What needs to be done:
Print every record below exactly as it stands.
● ● ● ● ●
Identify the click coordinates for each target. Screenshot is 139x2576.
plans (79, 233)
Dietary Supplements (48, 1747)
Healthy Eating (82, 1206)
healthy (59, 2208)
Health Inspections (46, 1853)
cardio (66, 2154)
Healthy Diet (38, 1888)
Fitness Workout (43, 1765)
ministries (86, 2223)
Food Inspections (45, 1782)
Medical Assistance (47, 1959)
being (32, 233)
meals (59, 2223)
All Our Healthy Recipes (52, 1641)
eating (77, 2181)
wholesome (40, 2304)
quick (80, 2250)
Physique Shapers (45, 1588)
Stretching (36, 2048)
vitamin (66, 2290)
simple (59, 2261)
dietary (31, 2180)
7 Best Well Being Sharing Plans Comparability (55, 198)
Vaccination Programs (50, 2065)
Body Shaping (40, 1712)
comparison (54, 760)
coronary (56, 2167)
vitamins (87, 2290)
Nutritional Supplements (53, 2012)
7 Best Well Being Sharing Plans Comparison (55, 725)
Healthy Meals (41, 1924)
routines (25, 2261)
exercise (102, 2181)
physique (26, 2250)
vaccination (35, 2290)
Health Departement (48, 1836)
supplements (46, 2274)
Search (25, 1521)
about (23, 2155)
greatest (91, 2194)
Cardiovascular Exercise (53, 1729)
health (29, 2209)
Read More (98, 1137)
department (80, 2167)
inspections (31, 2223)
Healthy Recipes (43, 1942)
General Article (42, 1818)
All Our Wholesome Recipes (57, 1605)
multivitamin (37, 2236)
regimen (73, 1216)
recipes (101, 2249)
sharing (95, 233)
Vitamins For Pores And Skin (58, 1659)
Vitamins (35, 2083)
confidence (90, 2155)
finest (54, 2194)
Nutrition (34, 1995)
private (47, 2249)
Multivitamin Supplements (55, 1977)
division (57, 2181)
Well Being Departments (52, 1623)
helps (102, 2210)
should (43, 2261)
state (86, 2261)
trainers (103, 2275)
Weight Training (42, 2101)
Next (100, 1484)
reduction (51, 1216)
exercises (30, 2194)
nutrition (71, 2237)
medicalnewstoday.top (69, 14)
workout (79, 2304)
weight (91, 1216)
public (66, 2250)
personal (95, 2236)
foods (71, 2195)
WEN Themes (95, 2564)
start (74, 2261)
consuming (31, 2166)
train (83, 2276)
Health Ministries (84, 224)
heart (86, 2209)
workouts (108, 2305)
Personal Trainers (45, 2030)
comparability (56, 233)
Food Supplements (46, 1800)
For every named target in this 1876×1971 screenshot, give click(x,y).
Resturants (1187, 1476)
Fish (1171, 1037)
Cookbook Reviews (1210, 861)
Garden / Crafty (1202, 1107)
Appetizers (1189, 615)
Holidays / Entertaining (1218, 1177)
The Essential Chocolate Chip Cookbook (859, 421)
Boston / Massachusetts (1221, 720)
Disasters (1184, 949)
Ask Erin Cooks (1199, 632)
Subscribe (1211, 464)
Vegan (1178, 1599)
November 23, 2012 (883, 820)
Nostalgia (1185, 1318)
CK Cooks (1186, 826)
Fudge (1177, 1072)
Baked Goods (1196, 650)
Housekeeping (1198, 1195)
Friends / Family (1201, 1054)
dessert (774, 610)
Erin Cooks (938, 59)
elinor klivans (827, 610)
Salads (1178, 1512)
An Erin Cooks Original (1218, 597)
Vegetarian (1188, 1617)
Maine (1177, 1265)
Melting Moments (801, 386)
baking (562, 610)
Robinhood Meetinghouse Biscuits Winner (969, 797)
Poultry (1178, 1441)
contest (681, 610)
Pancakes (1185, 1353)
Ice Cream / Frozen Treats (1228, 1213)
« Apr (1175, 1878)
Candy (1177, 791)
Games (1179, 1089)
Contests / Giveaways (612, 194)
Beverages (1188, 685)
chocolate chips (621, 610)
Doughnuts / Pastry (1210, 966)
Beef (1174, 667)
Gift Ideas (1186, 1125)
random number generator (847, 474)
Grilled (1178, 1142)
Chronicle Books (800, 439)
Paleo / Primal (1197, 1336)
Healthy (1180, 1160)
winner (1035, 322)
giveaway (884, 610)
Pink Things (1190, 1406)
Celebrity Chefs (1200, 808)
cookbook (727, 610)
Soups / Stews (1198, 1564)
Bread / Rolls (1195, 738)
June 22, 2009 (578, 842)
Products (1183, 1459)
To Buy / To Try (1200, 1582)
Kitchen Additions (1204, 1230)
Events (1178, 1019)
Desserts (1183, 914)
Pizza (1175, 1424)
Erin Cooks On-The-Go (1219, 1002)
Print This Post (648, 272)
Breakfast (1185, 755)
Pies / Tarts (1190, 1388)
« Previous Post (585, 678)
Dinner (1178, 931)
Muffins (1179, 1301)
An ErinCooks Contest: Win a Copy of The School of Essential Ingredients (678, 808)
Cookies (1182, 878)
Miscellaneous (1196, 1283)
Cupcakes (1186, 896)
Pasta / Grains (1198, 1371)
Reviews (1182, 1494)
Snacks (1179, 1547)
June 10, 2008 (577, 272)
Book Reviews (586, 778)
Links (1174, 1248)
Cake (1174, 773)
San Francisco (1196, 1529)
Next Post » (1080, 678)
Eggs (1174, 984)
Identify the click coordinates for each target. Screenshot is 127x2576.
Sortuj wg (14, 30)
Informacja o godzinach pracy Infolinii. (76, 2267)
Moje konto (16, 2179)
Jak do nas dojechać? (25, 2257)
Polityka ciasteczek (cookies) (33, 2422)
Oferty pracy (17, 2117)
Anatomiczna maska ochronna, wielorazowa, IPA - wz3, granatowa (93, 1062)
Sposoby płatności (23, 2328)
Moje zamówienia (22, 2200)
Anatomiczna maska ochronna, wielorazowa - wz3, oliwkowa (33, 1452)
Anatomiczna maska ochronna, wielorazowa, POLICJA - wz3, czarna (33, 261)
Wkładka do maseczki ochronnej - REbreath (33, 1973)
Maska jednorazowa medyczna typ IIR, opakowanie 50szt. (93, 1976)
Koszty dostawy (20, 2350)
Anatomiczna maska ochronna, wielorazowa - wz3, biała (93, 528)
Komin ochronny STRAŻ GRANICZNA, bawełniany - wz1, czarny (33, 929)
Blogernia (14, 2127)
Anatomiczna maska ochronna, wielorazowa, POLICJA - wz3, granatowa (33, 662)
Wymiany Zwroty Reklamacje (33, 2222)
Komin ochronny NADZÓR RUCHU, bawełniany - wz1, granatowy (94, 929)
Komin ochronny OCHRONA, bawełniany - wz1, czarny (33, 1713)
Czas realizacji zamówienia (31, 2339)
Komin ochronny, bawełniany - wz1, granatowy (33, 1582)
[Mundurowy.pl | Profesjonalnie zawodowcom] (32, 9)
● ● ● ● ●
Expected answer:
Identify the click coordinates for each target. Screenshot is 139x2576.
plans (79, 233)
Dietary Supplements (48, 1747)
Healthy Eating (82, 1206)
healthy (59, 2208)
Health Inspections (46, 1853)
cardio (66, 2154)
Healthy Diet (38, 1888)
Fitness Workout (43, 1765)
ministries (86, 2223)
Food Inspections (45, 1782)
Medical Assistance (47, 1959)
being (32, 233)
meals (59, 2223)
All Our Healthy Recipes (52, 1641)
eating (77, 2181)
wholesome (40, 2304)
quick (80, 2250)
Physique Shapers (45, 1588)
Stretching (36, 2048)
vitamin (66, 2290)
simple (59, 2261)
dietary (31, 2180)
7 Best Well Being Sharing Plans Comparability (55, 198)
Vaccination Programs (50, 2065)
Body Shaping (40, 1712)
comparison (54, 760)
coronary (56, 2167)
vitamins (87, 2290)
Nutritional Supplements (53, 2012)
7 Best Well Being Sharing Plans Comparison (55, 725)
Healthy Meals (41, 1924)
routines (25, 2261)
exercise (102, 2181)
physique (26, 2250)
vaccination (35, 2290)
Health Departement (48, 1836)
supplements (46, 2274)
Search (25, 1521)
about (23, 2155)
greatest (91, 2194)
Cardiovascular Exercise (53, 1729)
health (29, 2209)
Read More (98, 1137)
department (80, 2167)
inspections (31, 2223)
Healthy Recipes (43, 1942)
General Article (42, 1818)
All Our Wholesome Recipes (57, 1605)
multivitamin (37, 2236)
regimen (73, 1216)
recipes (101, 2249)
sharing (95, 233)
Vitamins For Pores And Skin (58, 1659)
Vitamins (35, 2083)
confidence (90, 2155)
finest (54, 2194)
Nutrition (34, 1995)
private (47, 2249)
Multivitamin Supplements (55, 1977)
division (57, 2181)
Well Being Departments (52, 1623)
helps (102, 2210)
should (43, 2261)
state (86, 2261)
trainers (103, 2275)
Weight Training (42, 2101)
Next (100, 1484)
reduction (51, 1216)
exercises (30, 2194)
nutrition (71, 2237)
medicalnewstoday.top (69, 14)
workout (79, 2304)
weight (91, 1216)
public (66, 2250)
personal (95, 2236)
foods (71, 2195)
WEN Themes (95, 2564)
start (74, 2261)
consuming (31, 2166)
train (83, 2276)
Health Ministries (84, 224)
heart (86, 2209)
workouts (108, 2305)
Personal Trainers (45, 2030)
comparability (56, 233)
Food Supplements (46, 1800)
For every named target in this 1876×1971 screenshot, give click(x,y).
Resturants (1187, 1476)
Fish (1171, 1037)
Cookbook Reviews (1210, 861)
Garden / Crafty (1202, 1107)
Appetizers (1189, 615)
Holidays / Entertaining (1218, 1177)
The Essential Chocolate Chip Cookbook (859, 421)
Boston / Massachusetts (1221, 720)
Disasters (1184, 949)
Ask Erin Cooks (1199, 632)
Subscribe (1211, 464)
Vegan (1178, 1599)
November 23, 2012 (883, 820)
Nostalgia (1185, 1318)
CK Cooks (1186, 826)
Fudge (1177, 1072)
Baked Goods (1196, 650)
Housekeeping (1198, 1195)
Friends / Family (1201, 1054)
dessert (774, 610)
Erin Cooks (938, 59)
elinor klivans (827, 610)
Salads (1178, 1512)
An Erin Cooks Original (1218, 597)
Vegetarian (1188, 1617)
Maine (1177, 1265)
Melting Moments (801, 386)
baking (562, 610)
Robinhood Meetinghouse Biscuits Winner (969, 797)
Poultry (1178, 1441)
contest (681, 610)
Pancakes (1185, 1353)
Ice Cream / Frozen Treats (1228, 1213)
« Apr (1175, 1878)
Candy (1177, 791)
Games (1179, 1089)
Contests / Giveaways (612, 194)
Beverages (1188, 685)
chocolate chips (621, 610)
Doughnuts / Pastry (1210, 966)
Beef (1174, 667)
Gift Ideas (1186, 1125)
random number generator (847, 474)
Grilled (1178, 1142)
Chronicle Books (800, 439)
Paleo / Primal (1197, 1336)
Healthy (1180, 1160)
winner (1035, 322)
giveaway (884, 610)
Pink Things (1190, 1406)
Celebrity Chefs (1200, 808)
cookbook (727, 610)
Soups / Stews (1198, 1564)
Bread / Rolls (1195, 738)
June 22, 2009 (578, 842)
Products (1183, 1459)
To Buy / To Try (1200, 1582)
Kitchen Additions (1204, 1230)
Events (1178, 1019)
Desserts (1183, 914)
Pizza (1175, 1424)
Erin Cooks On-The-Go (1219, 1002)
Print This Post (648, 272)
Breakfast (1185, 755)
Pies / Tarts (1190, 1388)
« Previous Post (585, 678)
Dinner (1178, 931)
Muffins (1179, 1301)
An ErinCooks Contest: Win a Copy of The School of Essential Ingredients (678, 808)
Cookies (1182, 878)
Miscellaneous (1196, 1283)
Cupcakes (1186, 896)
Pasta / Grains (1198, 1371)
Reviews (1182, 1494)
Snacks (1179, 1547)
June 10, 2008 (577, 272)
Book Reviews (586, 778)
Links (1174, 1248)
Cake (1174, 773)
San Francisco (1196, 1529)
Next Post » (1080, 678)
Eggs (1174, 984)
Identify the click coordinates for each target. Screenshot is 127x2576.
Sortuj wg (14, 30)
Informacja o godzinach pracy Infolinii. (76, 2267)
Moje konto (16, 2179)
Jak do nas dojechać? (25, 2257)
Polityka ciasteczek (cookies) (33, 2422)
Oferty pracy (17, 2117)
Anatomiczna maska ochronna, wielorazowa, IPA - wz3, granatowa (93, 1062)
Sposoby płatności (23, 2328)
Moje zamówienia (22, 2200)
Anatomiczna maska ochronna, wielorazowa - wz3, oliwkowa (33, 1452)
Anatomiczna maska ochronna, wielorazowa, POLICJA - wz3, czarna (33, 261)
Wkładka do maseczki ochronnej - REbreath (33, 1973)
Maska jednorazowa medyczna typ IIR, opakowanie 50szt. (93, 1976)
Koszty dostawy (20, 2350)
Anatomiczna maska ochronna, wielorazowa - wz3, biała (93, 528)
Komin ochronny STRAŻ GRANICZNA, bawełniany - wz1, czarny (33, 929)
Blogernia (14, 2127)
Anatomiczna maska ochronna, wielorazowa, POLICJA - wz3, granatowa (33, 662)
Wymiany Zwroty Reklamacje (33, 2222)
Komin ochronny NADZÓR RUCHU, bawełniany - wz1, granatowy (94, 929)
Komin ochronny OCHRONA, bawełniany - wz1, czarny (33, 1713)
Czas realizacji zamówienia (31, 2339)
Komin ochronny, bawełniany - wz1, granatowy (33, 1582)
[Mundurowy.pl | Profesjonalnie zawodowcom] (32, 9)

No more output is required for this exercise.